Speed up model inference speed in production

Introduction
When a Machine Learning model is deployed into production there are sometimes requirements to be met that should not taken into consideration in a prototyping phase of the model. For instance, the model in production may have to handle plenty of requests from different users running the product. So you’ll want to optimize as an illustration latency and/o throughput.
- Latency: is the time it takes for a task to get done, like how long it takes to load a webpage after you click a link. It’s the waiting time between starting something and seeing the result.
- Throughput: is how much requests a system can handle in a certain time.
Which means the Machine Learning model needs to be very fast at making its predictions, and for this there are numerous techniques that serve to extend the speed of model inference, let’s have a look at a very powerful ones in this text.
There are techniques that aim to make models smaller, which is why they’re called model compression techniques, while others that deal with making models faster at inference and thus fall under the sphere of model optimization.
But often making models smaller also helps with inference speed, so it’s a really blurred line that separates these two fields of study.
Low Rank Factorization
That is the primary method we see, and it’s being studied quite a bit, in actual fact many papers have recently come out concerning it.

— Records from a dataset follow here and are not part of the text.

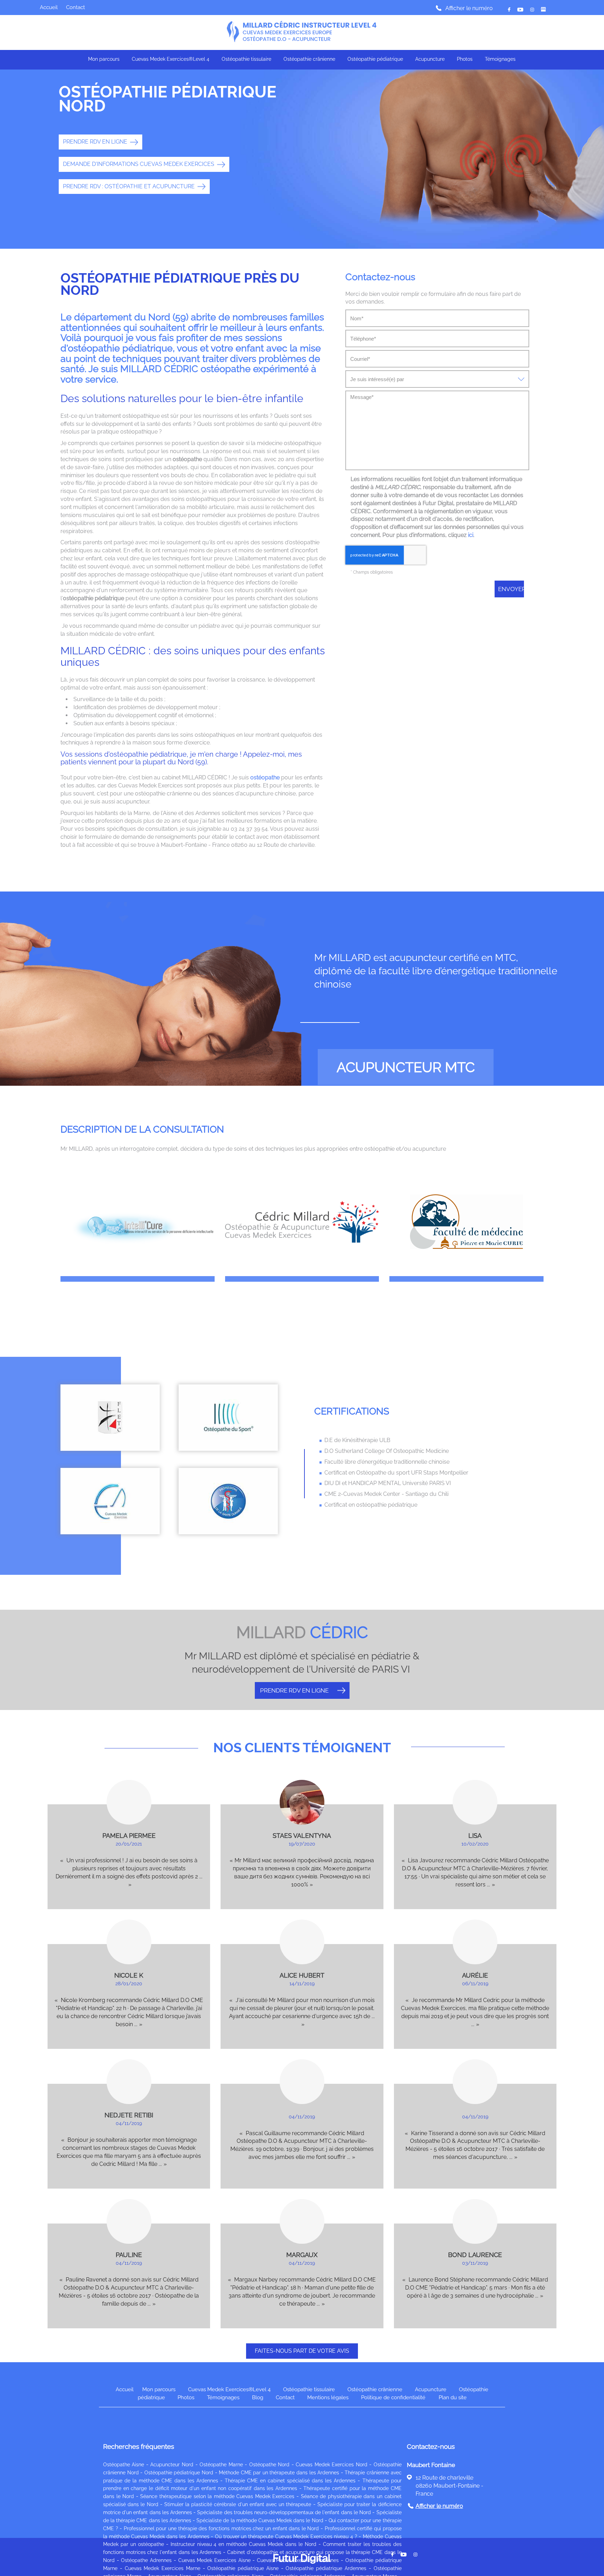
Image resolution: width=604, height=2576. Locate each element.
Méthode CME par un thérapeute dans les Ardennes (279, 2472)
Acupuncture (430, 59)
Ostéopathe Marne (221, 2464)
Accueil (49, 7)
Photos (465, 59)
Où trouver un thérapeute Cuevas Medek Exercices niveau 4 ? (286, 2536)
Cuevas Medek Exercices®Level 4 (170, 59)
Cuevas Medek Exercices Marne (162, 2568)
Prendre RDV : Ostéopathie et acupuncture (129, 186)
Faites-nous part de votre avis (302, 2351)
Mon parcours (104, 59)
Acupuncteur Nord (171, 2464)
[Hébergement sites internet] (302, 2572)
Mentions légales (327, 2397)
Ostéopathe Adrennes (146, 2560)
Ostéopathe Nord (269, 2464)
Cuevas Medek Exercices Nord (331, 2464)
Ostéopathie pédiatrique (375, 59)
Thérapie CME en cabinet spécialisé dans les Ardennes (290, 2480)
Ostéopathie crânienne (309, 59)
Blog (257, 2397)
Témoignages (500, 59)
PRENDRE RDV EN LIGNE (95, 141)
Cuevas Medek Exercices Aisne (214, 2560)
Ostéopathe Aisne (123, 2464)
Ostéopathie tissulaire (246, 59)
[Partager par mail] (520, 9)
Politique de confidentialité (393, 2397)
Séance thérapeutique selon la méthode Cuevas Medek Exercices (217, 2496)
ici (470, 535)
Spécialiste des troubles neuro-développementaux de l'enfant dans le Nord (284, 2512)
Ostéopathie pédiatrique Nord (178, 2472)
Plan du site (453, 2397)
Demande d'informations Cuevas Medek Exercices (138, 164)
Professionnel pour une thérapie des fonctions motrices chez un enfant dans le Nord (221, 2528)
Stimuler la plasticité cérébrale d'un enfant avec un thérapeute (237, 2504)
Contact (75, 7)
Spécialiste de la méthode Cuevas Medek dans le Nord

The fundamental idea is to interchange the matrices of a neural network (the matrices representing the layers of the network) with matrices which have a lower dimensionality, although it might be more correct to speak about tensors, because we will often have matrices of greater than 2 dimensions. In this manner we may have fewer network parameters and faster inference.
A trivial case is in a CNN network of replacing 3×3 convolutions with 1×1 convolutions. Such techniques are utilized by networks akin to SqueezeNet.